39.恒星系離脱―8『月月火水木金金―4』

 手袋をつけるのは二、三日ぶりかな――そう思いながら、アタシは手首まわり、接続リングのアジャスト具合を左右それぞれチェックする。

 手指の動きに少しも逆らうことなく柔軟に動く、でもゴツい外見の手袋。

 船外作業や今みたいな訓練時でなければ、ほぼコレを着けることはない。

 意図した通りに動くけど、肉厚が増す分、取り回しがしにくいんだもの。

 真空曝露ばくろの可能性が高い時を除けば、出番は多くないんじゃないかなぁ。

 ま、そうは言っても、航宙船の乗員が、一日二十四時間、いついかなる時でも気密破壊に対する備えをおこたるなんて事はないけどね。

 お風呂にはいってる時には〈簡封ハット〉を必携するし、寝る時にも簡易宇宙服たる船内服は(着心地も良いから)けっして脱がない。

 ヘルメットと手袋は、かさばるから常に持ち歩く事まではしてないけれど、でも、それを補う仕組みはちゃんと用意してある。

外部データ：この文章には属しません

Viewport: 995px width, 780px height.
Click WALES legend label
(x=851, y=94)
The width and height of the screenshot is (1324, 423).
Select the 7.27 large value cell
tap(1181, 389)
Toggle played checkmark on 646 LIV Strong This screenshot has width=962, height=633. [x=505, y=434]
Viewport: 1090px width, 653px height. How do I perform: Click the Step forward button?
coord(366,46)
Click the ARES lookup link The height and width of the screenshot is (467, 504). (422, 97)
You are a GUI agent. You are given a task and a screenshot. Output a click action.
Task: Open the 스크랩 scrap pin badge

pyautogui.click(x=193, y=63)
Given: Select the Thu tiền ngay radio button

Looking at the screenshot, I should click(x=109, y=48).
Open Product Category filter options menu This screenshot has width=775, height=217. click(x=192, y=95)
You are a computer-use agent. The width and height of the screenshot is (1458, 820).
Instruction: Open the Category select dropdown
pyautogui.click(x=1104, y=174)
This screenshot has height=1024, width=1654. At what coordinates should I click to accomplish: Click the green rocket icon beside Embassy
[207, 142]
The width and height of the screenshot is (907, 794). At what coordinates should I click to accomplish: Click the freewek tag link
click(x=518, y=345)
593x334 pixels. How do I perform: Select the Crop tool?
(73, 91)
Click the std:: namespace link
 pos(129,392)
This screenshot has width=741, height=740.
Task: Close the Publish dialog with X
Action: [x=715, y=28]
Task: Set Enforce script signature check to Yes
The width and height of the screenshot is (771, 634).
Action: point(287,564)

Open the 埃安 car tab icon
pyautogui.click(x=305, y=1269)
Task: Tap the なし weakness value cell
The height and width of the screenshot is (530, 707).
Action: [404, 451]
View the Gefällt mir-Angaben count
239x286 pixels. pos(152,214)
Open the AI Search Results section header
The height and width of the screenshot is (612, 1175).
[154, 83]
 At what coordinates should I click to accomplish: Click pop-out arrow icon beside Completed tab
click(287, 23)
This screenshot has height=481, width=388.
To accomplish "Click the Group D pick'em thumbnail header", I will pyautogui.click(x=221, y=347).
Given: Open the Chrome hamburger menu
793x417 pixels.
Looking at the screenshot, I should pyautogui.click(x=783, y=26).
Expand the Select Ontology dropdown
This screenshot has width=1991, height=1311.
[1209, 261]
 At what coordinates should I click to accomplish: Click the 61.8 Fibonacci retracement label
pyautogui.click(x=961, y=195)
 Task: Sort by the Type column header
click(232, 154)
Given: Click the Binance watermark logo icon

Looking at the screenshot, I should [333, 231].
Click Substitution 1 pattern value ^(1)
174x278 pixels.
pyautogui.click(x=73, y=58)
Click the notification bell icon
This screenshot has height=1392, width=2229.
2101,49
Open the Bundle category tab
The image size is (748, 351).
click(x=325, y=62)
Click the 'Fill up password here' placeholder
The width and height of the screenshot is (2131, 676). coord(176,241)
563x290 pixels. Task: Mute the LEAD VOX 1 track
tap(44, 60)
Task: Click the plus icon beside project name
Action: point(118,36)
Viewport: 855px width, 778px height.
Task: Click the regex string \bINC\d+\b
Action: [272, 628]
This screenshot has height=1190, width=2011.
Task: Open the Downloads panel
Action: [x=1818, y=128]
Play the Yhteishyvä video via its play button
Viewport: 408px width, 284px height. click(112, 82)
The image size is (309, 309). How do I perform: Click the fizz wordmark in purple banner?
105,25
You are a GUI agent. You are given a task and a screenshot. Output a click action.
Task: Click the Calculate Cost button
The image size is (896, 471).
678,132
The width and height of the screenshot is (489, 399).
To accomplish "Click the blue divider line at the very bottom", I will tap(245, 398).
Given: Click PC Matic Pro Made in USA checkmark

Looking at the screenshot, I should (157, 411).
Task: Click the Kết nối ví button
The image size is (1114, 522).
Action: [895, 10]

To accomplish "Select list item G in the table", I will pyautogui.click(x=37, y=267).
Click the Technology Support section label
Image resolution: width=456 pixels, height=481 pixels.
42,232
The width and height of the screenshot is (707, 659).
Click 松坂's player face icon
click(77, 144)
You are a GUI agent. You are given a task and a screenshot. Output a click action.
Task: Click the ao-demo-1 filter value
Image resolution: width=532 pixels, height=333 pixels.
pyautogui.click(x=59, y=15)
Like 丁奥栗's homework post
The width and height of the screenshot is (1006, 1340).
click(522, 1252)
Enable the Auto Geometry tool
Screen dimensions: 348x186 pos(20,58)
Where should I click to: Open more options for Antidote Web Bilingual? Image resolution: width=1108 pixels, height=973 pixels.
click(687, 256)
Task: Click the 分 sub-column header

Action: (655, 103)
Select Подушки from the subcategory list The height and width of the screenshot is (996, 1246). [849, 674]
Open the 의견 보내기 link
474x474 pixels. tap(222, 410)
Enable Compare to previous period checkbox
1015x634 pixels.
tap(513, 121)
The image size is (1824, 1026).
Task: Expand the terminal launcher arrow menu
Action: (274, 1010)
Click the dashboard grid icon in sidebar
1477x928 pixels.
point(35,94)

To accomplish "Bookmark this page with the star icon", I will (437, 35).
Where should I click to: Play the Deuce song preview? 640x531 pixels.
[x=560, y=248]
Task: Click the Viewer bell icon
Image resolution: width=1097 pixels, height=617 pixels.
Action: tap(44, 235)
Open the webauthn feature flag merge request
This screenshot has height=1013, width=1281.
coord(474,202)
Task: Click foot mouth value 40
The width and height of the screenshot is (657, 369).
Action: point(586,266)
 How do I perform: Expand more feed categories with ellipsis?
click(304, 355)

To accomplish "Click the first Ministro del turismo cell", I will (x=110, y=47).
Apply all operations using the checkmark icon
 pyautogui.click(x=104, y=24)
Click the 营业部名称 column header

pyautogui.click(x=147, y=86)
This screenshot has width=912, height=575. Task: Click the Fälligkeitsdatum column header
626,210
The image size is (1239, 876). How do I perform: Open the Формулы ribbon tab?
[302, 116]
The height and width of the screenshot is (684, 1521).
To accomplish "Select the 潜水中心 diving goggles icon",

 そのひとつ――手指の場合は、袖口の縁から吐出される速乾性の保護クリーム。

 ベタつかない、パリパリにならない、指先の感覚を鈍磨もさせないスグレモノ。

 これを塗布することで、日常の細かな作業と真空曝露対策とを両立させている。

 塗りつけた状態でだって掌紋認証もちゃんとクリアできるしね。

 実用面だけ考えるなら、それで必要十分なのではと思っちゃう。

(……でも、今回はそれじゃダメなんだ。フネの外に出るワケでもないんでしょうに)

 グッグッと二、三度、拳を握ったり開いたりして最終的な確認を終えたアタシは、〈纏輪機〉に向きなおった。

「お待たせしました。準備完了です」

「うん、オッケ。んじゃま、お次は座席を耐Gモードにセットして」

 即座に御宅曹長から次の指示がとんでくる。

 テキパキしてるのは結構だけど、なんか手ぐすね引いて待ち構えられてもいるようで、警戒心がじわりとうずく。

 すぐ目の前に落とし穴が仕掛けられているのに、でもって油断しないでいるのに、わなに気づけないでいる感じ。

 とりあえず指示はまっとうと思えるし、猶予の時間ももう残ってないだろうしで、言われた通りに設定を変更。

 腰掛けている座席がリクライニングし、背面、座面のクッションが硬度を変えて、ふかっと身体が沈み込む感じに柔らかくなった。

 身体が沈みこみすぎて身動きしにくいという程じゃなく、適度に腰のある感じ。

 好みに応じてカスタマイズも可能らしいけど、アタシは標準設定で大丈夫かな。

「準備できた?」

 御宅曹長が訊いてきた。

「はい」

「んじゃ、次いくよ~。ビックリしすぎてお漏らしなんかしないでよぉ?」

 にやにやした笑みをいっそう深くして、ろくでもない文句セリフを口にする。

「えっ? それってどういう……」意味ですか?――なんて訊ねるいとまも何もない。

 まったく何の前ぶれもなく、首筋から爪先、肩口から指先、胸に背中に腹部にももに――全身あますところなくさざなみのように悪寒がはしった。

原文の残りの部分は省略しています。